Después de completar mis ocho horas de trabajo, dejo mis cosas en la base de la empresa Innova Ambiental en el Jirón Chota del centro de Lima. Me aseo, me cambio, agarro la pancarta que preparé una noche antes, y camino quince cuadras hasta el frontis de la municipalidad para unirme a mis compañeras, trabajadoras de limpieza como yo, y pedir a todo pulmón que no nos quiten nuestro empleo. Según su cronograma, el primero de julio la municipalidad de Lima contratará a una nueva empresa para limpiar las calles y 800 operarios nos quedaremos sin trabajo.
Desde que me enteré que nos despedirían, hace tres semanas, tardo cuatro horas más en llegar a mi casa y ver a mis dos hijos de 13 y 15 años porque debo ir a defender mi trabajo. Ellos se quejan porque mis días se han divido en dos: me la paso trabajando o luchando para que la municipalidad nos reconozca como sus empleados. Antes compartía mis tardes con ellos, conversando y ayudándolos a hacer sus tareas, pero ahora casi no los veo. Me levanto muy temprano para preparar nuestro almuerzo, salgo a las 5:15 de la mañana para conseguir un bus casi vacío que me lleve desde mi casa en San Juan de Lurigancho hasta el centro de Lima. Trabajo de 6:15 a 3:00 pm y terminando mi turno, me toca ir con mi cartel a protestar. Por eso, llego a mi casa cerca de las nueve de la noche para cenar con mis hijos. Inmediatamente después me pongo en contacto con mis compañeras para organizarnos, ver qué pondremos en redes sociales y cómo nos dividiremos para alzar nuestra voz al día siguiente. Pese a lo mucho que extraño compartir con mi familia, en mi mente solo está evitar que me despidan porque eso provocaría quedarme sin un sustento para mantenerlos.

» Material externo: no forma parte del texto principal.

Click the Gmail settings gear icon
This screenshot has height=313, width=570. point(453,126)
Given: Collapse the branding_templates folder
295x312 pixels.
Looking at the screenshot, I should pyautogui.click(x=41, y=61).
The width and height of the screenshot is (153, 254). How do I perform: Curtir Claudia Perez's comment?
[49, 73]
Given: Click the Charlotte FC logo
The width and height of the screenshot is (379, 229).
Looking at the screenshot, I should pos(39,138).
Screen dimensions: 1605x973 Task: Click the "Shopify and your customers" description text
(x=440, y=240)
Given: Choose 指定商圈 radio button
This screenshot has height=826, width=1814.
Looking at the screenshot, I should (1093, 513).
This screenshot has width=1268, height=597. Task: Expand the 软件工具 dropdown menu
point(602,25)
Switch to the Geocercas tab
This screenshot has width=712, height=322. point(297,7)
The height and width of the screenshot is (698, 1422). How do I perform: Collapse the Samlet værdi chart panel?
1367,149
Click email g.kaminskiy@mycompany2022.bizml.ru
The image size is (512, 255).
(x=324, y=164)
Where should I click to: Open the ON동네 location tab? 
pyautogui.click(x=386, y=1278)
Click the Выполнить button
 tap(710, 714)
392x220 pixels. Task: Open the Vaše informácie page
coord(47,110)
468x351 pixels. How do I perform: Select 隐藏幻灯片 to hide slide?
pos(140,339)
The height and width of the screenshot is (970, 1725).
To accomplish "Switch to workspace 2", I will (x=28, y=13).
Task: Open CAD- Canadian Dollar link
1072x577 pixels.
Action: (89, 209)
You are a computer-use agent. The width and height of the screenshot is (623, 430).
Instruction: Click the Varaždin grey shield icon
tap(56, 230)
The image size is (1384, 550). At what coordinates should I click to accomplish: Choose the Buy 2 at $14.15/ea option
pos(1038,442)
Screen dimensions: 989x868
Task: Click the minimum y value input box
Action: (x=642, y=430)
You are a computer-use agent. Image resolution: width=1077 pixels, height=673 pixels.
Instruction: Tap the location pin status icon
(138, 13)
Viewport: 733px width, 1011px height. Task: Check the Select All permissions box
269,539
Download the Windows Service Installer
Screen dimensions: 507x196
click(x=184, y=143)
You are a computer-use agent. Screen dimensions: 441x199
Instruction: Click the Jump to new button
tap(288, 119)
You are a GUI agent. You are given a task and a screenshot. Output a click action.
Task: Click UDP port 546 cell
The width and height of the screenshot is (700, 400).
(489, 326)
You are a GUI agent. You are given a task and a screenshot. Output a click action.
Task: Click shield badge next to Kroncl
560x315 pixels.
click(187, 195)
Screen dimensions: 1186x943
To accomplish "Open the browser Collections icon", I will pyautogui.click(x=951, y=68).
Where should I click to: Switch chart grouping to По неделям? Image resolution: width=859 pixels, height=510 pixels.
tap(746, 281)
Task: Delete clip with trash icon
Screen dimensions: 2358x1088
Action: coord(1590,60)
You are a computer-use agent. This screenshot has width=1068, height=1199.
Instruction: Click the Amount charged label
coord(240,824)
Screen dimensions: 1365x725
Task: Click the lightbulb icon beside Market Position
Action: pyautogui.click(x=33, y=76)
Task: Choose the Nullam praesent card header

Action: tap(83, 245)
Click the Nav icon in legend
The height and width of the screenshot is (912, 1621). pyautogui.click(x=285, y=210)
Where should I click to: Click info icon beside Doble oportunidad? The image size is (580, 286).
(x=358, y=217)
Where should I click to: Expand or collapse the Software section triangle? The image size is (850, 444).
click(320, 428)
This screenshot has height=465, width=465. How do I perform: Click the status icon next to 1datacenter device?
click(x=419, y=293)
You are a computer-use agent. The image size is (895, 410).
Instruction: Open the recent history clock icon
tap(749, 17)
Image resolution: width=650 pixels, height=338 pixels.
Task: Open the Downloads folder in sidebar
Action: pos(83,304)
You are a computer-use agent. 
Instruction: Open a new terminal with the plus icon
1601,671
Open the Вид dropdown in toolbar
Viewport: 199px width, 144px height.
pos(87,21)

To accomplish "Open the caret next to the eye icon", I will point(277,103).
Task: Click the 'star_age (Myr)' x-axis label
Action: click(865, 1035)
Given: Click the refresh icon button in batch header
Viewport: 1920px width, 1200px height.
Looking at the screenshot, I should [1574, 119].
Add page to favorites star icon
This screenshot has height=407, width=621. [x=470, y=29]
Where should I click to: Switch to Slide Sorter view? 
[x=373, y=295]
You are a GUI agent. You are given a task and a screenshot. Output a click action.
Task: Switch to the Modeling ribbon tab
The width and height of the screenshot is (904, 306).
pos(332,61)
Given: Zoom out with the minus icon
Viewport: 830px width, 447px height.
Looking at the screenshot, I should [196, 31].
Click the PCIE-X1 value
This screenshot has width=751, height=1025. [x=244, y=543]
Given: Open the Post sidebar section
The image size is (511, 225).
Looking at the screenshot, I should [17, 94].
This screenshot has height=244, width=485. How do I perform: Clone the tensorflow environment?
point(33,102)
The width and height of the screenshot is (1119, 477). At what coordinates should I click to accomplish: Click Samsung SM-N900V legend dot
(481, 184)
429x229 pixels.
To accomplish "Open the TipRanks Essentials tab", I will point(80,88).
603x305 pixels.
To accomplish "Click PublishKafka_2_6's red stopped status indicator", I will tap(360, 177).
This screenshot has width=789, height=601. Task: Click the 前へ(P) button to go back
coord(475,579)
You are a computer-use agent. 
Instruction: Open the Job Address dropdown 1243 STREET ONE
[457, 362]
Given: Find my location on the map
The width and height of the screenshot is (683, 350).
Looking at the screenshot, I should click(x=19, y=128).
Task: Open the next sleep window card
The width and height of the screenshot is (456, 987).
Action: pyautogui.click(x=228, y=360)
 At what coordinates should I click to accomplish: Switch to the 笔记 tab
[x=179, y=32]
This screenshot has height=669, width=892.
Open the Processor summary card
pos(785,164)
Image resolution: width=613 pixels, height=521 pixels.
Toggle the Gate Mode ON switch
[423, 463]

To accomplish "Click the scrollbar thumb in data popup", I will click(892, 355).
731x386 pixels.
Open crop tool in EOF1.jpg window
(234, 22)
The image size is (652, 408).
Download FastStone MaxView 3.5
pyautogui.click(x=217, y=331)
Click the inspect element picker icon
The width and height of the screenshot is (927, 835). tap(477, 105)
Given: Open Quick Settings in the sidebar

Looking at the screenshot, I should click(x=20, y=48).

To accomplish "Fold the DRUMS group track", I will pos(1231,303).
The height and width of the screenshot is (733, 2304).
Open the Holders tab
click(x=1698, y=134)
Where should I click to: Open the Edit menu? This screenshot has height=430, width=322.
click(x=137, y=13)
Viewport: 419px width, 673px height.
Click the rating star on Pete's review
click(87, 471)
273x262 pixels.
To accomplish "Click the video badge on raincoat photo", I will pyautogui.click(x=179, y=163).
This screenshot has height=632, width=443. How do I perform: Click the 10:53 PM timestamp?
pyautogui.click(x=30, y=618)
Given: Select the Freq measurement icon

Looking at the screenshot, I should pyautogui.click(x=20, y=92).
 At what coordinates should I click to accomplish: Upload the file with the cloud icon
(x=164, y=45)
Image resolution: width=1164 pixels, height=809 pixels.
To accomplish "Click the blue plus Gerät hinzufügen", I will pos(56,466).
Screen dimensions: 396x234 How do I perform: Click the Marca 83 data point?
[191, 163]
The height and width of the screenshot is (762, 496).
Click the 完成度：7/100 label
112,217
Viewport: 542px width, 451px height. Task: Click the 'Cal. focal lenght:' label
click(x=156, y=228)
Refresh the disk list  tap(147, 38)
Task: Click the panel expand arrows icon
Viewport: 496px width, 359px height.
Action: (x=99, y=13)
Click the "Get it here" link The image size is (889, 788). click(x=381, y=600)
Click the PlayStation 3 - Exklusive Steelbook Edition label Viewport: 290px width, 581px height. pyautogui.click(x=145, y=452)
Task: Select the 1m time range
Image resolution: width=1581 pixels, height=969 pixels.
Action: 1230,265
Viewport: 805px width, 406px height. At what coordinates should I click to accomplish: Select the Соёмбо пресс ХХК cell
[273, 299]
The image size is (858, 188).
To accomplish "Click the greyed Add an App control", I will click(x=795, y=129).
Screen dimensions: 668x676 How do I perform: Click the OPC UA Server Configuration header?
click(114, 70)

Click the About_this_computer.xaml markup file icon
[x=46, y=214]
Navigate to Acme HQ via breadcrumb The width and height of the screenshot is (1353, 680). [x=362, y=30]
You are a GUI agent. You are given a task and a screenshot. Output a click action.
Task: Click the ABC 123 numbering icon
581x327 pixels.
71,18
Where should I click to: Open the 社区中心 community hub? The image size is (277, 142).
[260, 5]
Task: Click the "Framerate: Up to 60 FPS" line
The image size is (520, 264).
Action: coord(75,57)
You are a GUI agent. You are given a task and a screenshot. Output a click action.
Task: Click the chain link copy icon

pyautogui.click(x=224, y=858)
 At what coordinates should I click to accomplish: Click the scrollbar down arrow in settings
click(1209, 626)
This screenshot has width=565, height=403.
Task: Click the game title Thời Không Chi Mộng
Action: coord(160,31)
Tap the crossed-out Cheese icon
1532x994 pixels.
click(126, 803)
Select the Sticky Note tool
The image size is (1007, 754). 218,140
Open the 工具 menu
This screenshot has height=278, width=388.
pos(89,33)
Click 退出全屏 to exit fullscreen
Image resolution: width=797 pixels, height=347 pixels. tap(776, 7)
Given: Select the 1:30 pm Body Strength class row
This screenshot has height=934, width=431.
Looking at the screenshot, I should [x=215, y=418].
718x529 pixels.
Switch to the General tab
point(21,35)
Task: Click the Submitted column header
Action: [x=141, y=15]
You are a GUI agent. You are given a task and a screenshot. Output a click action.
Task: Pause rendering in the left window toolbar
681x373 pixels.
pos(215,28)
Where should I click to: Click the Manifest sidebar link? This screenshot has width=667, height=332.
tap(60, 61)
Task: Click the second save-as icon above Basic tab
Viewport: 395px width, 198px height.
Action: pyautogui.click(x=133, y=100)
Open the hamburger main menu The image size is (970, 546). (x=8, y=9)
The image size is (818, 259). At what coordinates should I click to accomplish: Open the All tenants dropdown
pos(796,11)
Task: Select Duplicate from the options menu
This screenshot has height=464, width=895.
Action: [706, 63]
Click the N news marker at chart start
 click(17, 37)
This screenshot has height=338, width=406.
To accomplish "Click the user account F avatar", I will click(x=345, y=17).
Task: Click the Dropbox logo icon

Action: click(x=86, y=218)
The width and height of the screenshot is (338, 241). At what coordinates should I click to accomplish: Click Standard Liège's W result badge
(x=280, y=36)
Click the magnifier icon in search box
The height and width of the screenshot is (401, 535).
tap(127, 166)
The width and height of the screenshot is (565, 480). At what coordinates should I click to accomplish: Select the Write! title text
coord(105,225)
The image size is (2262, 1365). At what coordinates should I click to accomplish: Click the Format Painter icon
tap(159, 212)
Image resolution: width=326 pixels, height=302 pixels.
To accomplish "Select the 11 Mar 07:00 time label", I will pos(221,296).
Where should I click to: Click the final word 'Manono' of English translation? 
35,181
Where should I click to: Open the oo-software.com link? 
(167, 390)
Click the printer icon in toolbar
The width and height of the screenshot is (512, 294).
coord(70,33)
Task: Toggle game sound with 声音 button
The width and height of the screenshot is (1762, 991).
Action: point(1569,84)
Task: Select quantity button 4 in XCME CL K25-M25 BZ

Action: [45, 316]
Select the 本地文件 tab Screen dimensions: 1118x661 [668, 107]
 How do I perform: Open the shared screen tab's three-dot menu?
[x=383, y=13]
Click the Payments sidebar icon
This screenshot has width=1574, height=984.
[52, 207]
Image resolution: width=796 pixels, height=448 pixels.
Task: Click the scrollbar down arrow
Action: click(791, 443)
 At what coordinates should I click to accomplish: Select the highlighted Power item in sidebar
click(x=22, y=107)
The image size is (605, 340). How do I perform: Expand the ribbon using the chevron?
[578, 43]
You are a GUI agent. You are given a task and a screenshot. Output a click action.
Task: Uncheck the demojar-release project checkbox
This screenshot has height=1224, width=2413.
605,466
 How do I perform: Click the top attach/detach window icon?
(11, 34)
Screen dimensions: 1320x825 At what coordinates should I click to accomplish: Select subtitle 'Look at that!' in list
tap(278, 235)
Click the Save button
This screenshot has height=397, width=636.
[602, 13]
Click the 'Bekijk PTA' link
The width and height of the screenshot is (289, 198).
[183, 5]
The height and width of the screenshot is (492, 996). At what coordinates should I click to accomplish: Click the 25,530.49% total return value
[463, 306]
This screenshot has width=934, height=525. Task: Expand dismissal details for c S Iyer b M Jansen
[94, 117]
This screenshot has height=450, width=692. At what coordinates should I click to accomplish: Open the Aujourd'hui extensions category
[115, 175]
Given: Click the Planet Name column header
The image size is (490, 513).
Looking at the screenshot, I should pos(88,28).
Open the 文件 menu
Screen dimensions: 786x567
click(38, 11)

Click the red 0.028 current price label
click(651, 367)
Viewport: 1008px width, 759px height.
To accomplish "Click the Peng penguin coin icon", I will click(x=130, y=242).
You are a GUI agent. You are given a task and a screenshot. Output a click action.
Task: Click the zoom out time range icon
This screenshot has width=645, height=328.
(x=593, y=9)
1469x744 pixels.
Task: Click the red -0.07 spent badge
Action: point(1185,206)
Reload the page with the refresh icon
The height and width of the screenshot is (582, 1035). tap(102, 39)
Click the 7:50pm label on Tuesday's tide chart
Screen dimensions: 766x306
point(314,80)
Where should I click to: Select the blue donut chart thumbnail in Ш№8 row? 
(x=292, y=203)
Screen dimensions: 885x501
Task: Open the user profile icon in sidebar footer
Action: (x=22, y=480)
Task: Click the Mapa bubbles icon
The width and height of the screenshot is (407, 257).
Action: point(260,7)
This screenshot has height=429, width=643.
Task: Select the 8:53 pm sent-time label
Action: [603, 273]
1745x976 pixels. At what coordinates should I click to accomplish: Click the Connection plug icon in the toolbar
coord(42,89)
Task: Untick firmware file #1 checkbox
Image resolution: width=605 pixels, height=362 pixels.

A diferencia de muchas personas, yo jamás dejé de cumplir con mis labores y en medio de esta cuarentena me expuse a un peligro mayor: me toca limpiar los alrededores del hospital Arzobispo Loyza y cada día debo recoger mascarillas, guantes, mandilones de los médicos, frazadas que tiran los pacientes antes de entrar a emergencia, entre otros desechos hospitalarios que podrían estar contaminados y poner en peligro mi vida. Sin importar que pocos lo noten, yo sé que mi trabajo es necesario para enfrentar al virus y por eso no me detengo.
Durante once años, he caminado por las calles del centro de Lima, empujando mi carrito y mi escoba, para dejar limpia nuestra capital. Siempre pasé desapercibida. Todos seguían su camino sin prestarle atención a lo que yo hacía. Pero ahora veo como personas y autos se detienen unos minutos para aplaudirnos. Siento que en medio de esta pandemia algunos por fin valoran lo que hacemos. Solo quisiera que las autoridades también lo hicieran y que me respalden a mí y a los 800 operarios de limpieza que desde el 15 de marzo estamos luchando contra la COVID-19.